▶ [Records shown]:

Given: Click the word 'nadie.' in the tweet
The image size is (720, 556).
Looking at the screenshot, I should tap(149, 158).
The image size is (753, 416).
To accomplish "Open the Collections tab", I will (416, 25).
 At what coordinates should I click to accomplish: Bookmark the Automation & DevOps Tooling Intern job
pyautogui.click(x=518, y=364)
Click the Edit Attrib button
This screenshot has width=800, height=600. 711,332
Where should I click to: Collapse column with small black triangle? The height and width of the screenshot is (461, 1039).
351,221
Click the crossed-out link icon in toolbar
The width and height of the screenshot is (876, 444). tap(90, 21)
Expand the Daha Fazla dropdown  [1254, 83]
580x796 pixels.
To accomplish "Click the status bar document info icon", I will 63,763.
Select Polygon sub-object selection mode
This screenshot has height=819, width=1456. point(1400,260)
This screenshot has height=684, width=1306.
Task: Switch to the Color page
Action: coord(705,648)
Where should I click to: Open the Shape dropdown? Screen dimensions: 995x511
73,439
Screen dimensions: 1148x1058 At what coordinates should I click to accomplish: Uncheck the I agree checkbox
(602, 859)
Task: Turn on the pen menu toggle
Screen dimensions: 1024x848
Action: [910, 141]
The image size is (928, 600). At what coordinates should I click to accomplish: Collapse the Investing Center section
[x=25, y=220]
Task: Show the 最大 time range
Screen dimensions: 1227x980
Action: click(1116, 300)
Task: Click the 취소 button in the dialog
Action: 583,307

▶ [Problem to work on]:
Reproduce every line of the listing above without any changes.

▶ [Answer to the task]:
Given: Click the word 'nadie.' in the tweet
The image size is (720, 556).
Looking at the screenshot, I should tap(149, 158).
The image size is (753, 416).
To accomplish "Open the Collections tab", I will (416, 25).
 At what coordinates should I click to accomplish: Bookmark the Automation & DevOps Tooling Intern job
pyautogui.click(x=518, y=364)
Click the Edit Attrib button
This screenshot has width=800, height=600. 711,332
Where should I click to: Collapse column with small black triangle? The height and width of the screenshot is (461, 1039).
351,221
Click the crossed-out link icon in toolbar
The width and height of the screenshot is (876, 444). tap(90, 21)
Expand the Daha Fazla dropdown  [1254, 83]
580x796 pixels.
To accomplish "Click the status bar document info icon", I will 63,763.
Select Polygon sub-object selection mode
This screenshot has height=819, width=1456. point(1400,260)
This screenshot has height=684, width=1306.
Task: Switch to the Color page
Action: coord(705,648)
Where should I click to: Open the Shape dropdown? Screen dimensions: 995x511
73,439
Screen dimensions: 1148x1058 At what coordinates should I click to accomplish: Uncheck the I agree checkbox
(602, 859)
Task: Turn on the pen menu toggle
Screen dimensions: 1024x848
Action: [910, 141]
The image size is (928, 600). At what coordinates should I click to accomplish: Collapse the Investing Center section
[x=25, y=220]
Task: Show the 最大 time range
Screen dimensions: 1227x980
Action: click(1116, 300)
Task: Click the 취소 button in the dialog
Action: 583,307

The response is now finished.